Bugti's death could also reverberate in the region, some analysts say. The Balochis are spread across several countries, with millions living in parts of Iran and Afghanistan that border Pakistan.
"They will provide sanctuary to Baloch militants. There will be a lot of sympathy," says Lt. Gen. (ret.) Talat Masood, a defense analyst in Islamabad.
In recent weeks, the volley of attacks in Balochistan had increased, pitting thousands of Pakistani troops – the number is not disclosed – against a loosely organized but formidable federation of separatist militants.
On Friday, the day before Bugti was killed, two car bombs exploded in Quetta, wounding 13 people and shattering windows. Smoking ruins are a regular sight in Quetta and its environs as militants target military installations and government gas pipelines.
The Army has responded with aerial bombings and helicopter gun ships, Baloch leaders say, a claim Islamabad denies.
But Mohammed Anwar, a poor tribesman from Dera Bugti, Bugti's home, says he recently fled because of the Army's bombardment. Now he lives in a squalid refugee camp on the outskirts of Quetta.
"Why is the government saying we should leave our homes? It's our property," says Mr. Anwar. "The Pakistani constitution gives us that right."
Violence paralyzed parts of Balochistan Sunday, and Baloch leaders vowed to launch a nationwide strike.
The consequences of this escalation for the broader battle against terrorism could be serious, analysts say.
"This is disastrous," says General Masood. "It will divert attention from the war on terror ... by engaging the Pakistan forces in Balochistan in a much bigger way."
The Taliban are said to be growing in influence in Balochistan, allegedly using the province's capital, Quetta, as a base for directing operations in southern Afghanistan.
But the Baloch people are widely recognized as fiercely opposed to the Taliban. With the killing of their most respected leader by government forces, the prospects for peace are dim for the foreseeable future, many here say.
At the root of the longrunning insurgency is a sense of inequity over the distribution of natural resources. Balochistan, Pakistan's largest but most impoverished province, is as rich in mineral wealth and natural gas as it is in bloodshed.
Natural gas was first discovered in Balochistan in the 1950s, but it has mostly been shipped to Islamabad and parts of Punjab; some regions of Balochistan are still without it.
With demands for greater political autonomy and control of resources consistently rejected by the state, Nawab Bugti and other Baloch leaders have fought a succession of wars against Islamabad since the 1970s.
Balochistan, cut off by rough terrain and political differences from the central government, has pockets of extremism that the Taliban have long exploited. The province also shares hundreds of miles of unmanned border with Afghanistan, giving the Taliban a sprawling front for their operations.
The solution, such as it exists, masks a potent irony. The most effective counterbalance to the Taliban, observers say, are the very people the Army is targeting in its military operations.

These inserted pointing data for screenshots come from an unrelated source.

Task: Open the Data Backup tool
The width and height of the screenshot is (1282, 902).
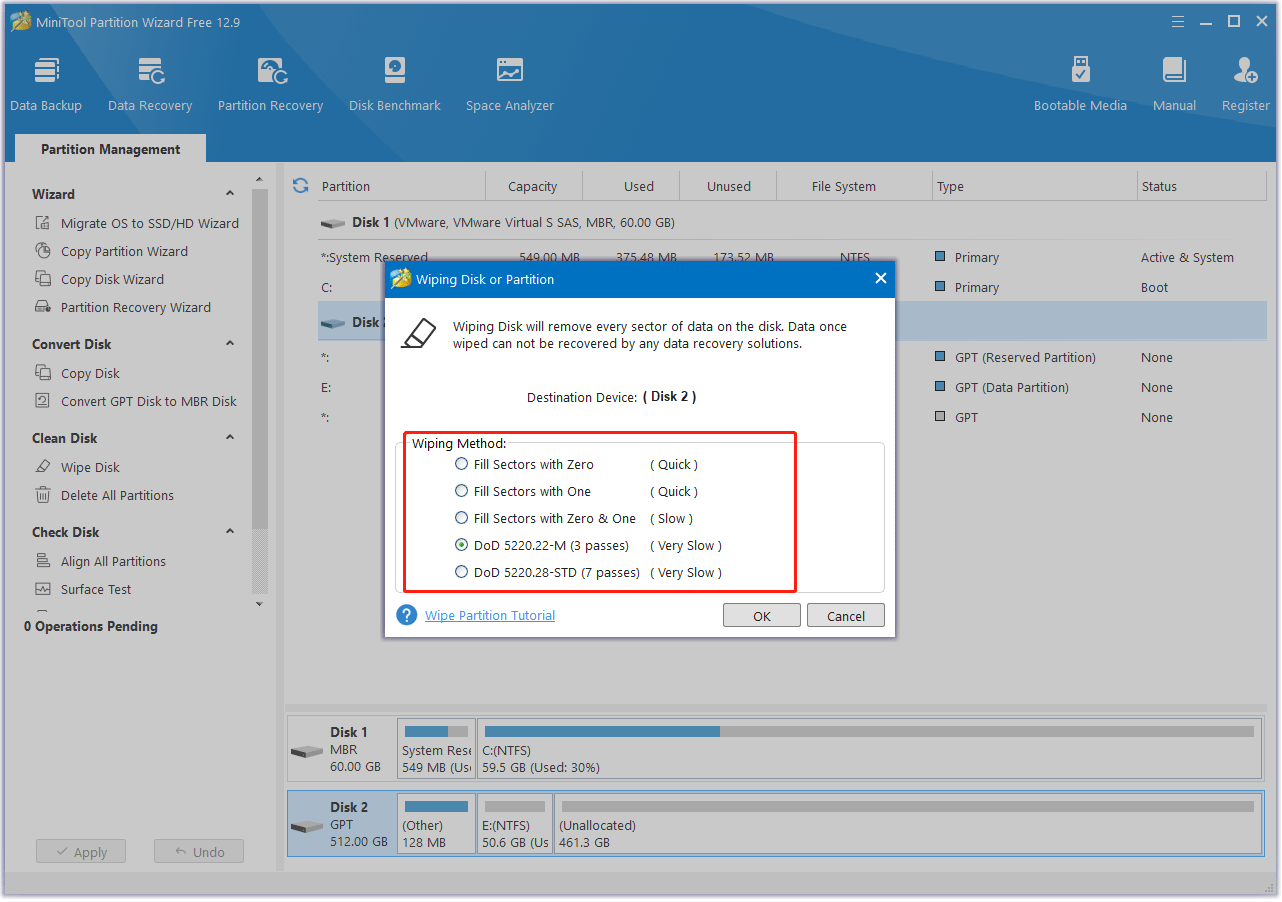Action: pyautogui.click(x=46, y=80)
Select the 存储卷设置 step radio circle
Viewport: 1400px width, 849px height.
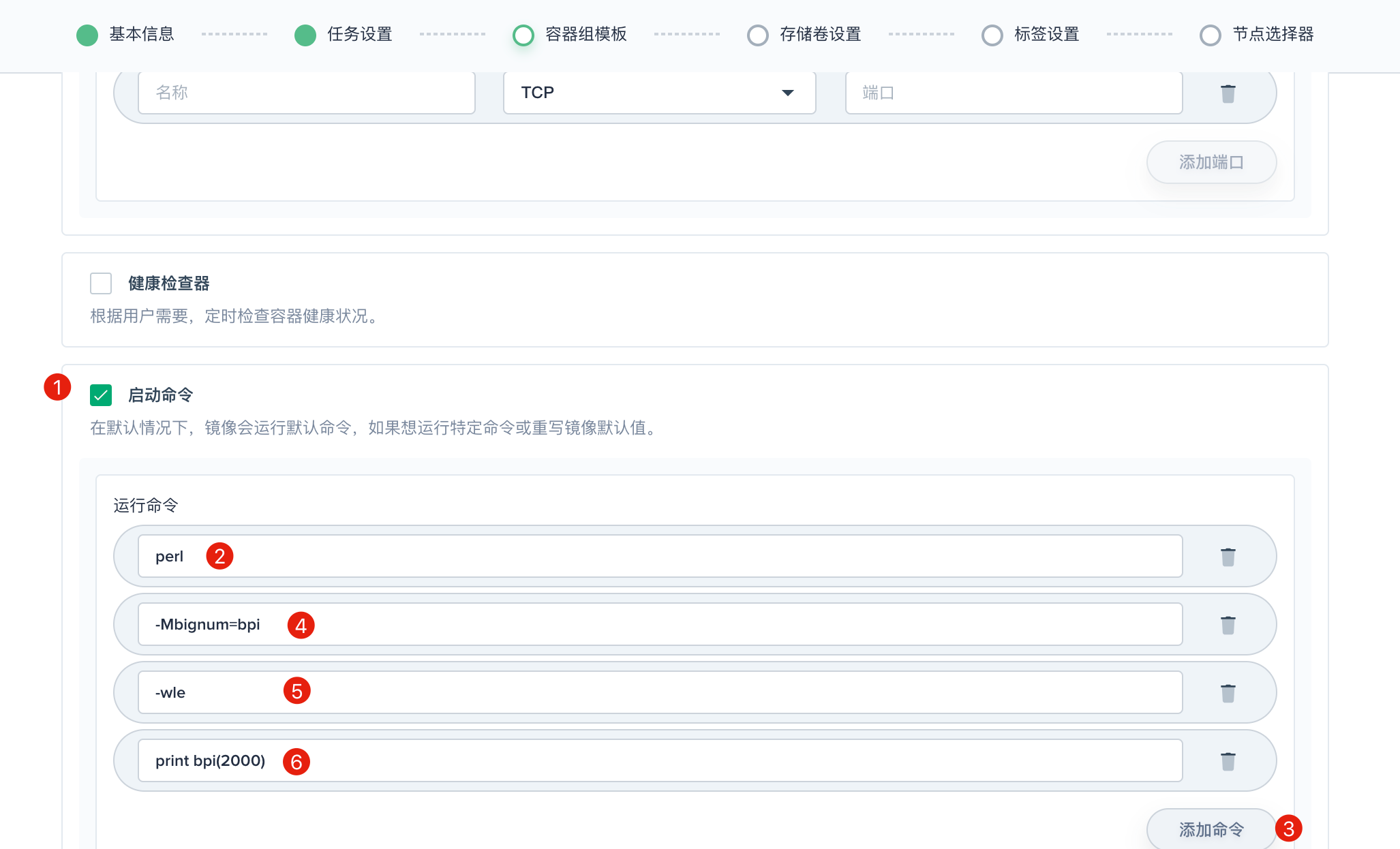click(758, 35)
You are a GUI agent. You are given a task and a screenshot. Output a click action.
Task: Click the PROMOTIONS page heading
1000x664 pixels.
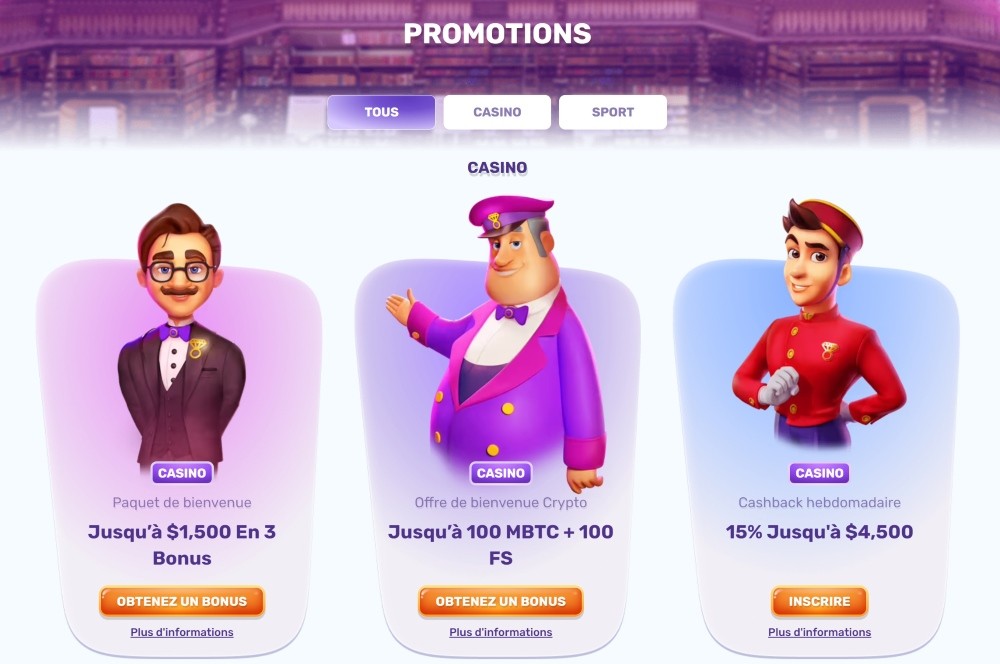[x=497, y=34]
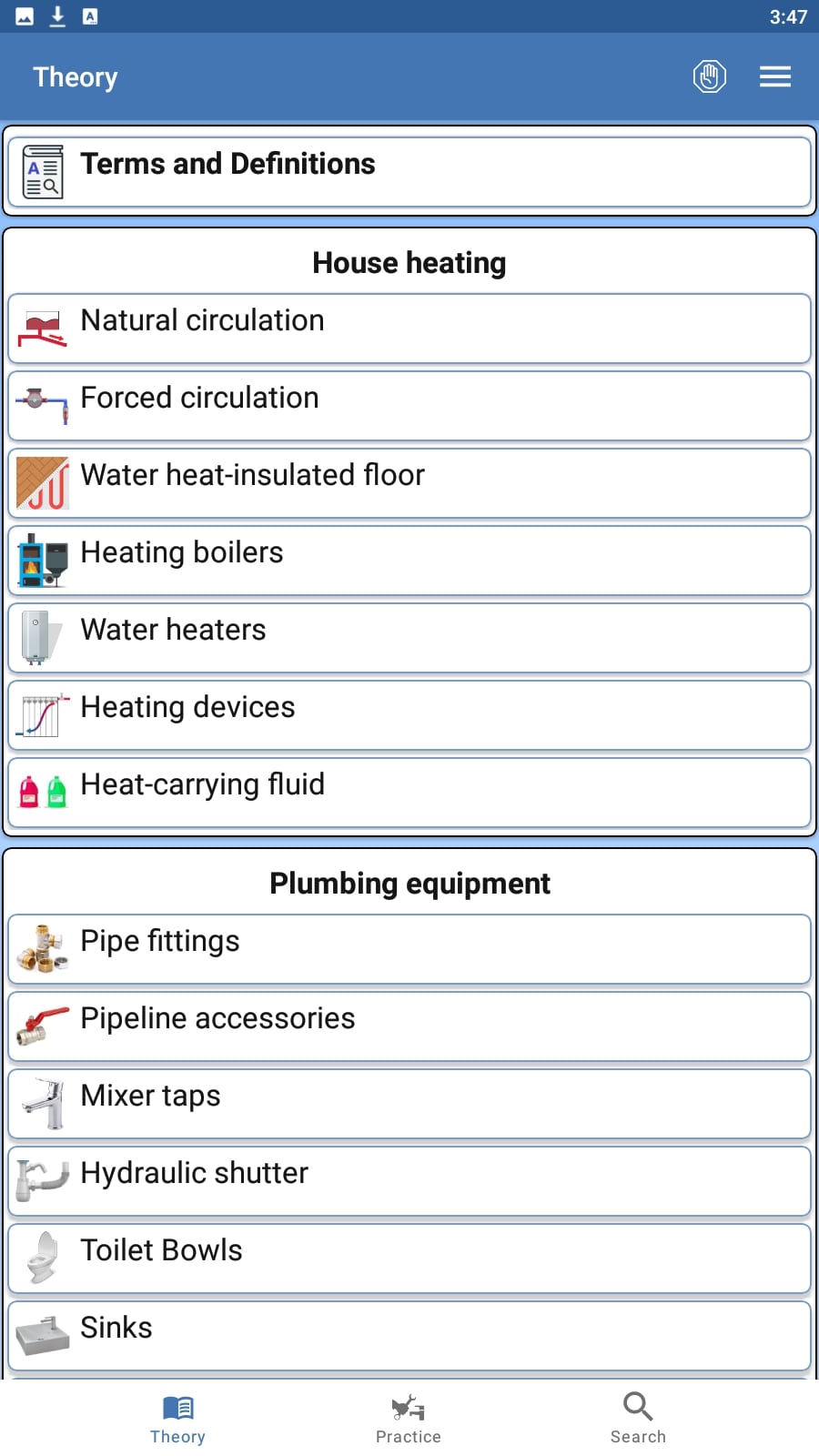Screen dimensions: 819x1456
Task: Open the Heating devices topic
Action: pos(410,715)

Baloch nationals have acted as a countervailing force to extremists, espousing democratic and liberal political values, observers say. In the arena of the provincial assembly, Baloch leaders argue, they regularly battle against measures that create an amenable atmosphere to the Taliban.
Their struggle for autonomy and greater political rights, they add, dovetails with the broader agenda of the war on terror. "We are fighting in the same atmosphere as the United States," says Akbar Mengal, a member of the provincial assembly from the Balochistan Nationalist Party.
But instead of encouraging the Baloch parties, leaders and analysts charge, the government has actively undermined them, targeting them – and not the Taliban – with their weapons.
"All those weapons and aid that the US has given to Pakistan to fight Al Qaeda and the Taliban, [the Pakistan Army] is using against the nationalists in Balochistan," adds Mr. Mengal. US officials have conceded as much to the Western media in the recent past, saying it cannot always control how the Pakistani Army uses its weapons.
These are troubling realities often overlooked by Washington and other Western powers, Ms. Ahmed and others say.
"If the menace of the Taliban are to be dealt with in Balochistan, the Baloch are a credible ally. It is in everyone's interest – Afghanistan, the United States – to see that there is peace in Balochistan," she cautions.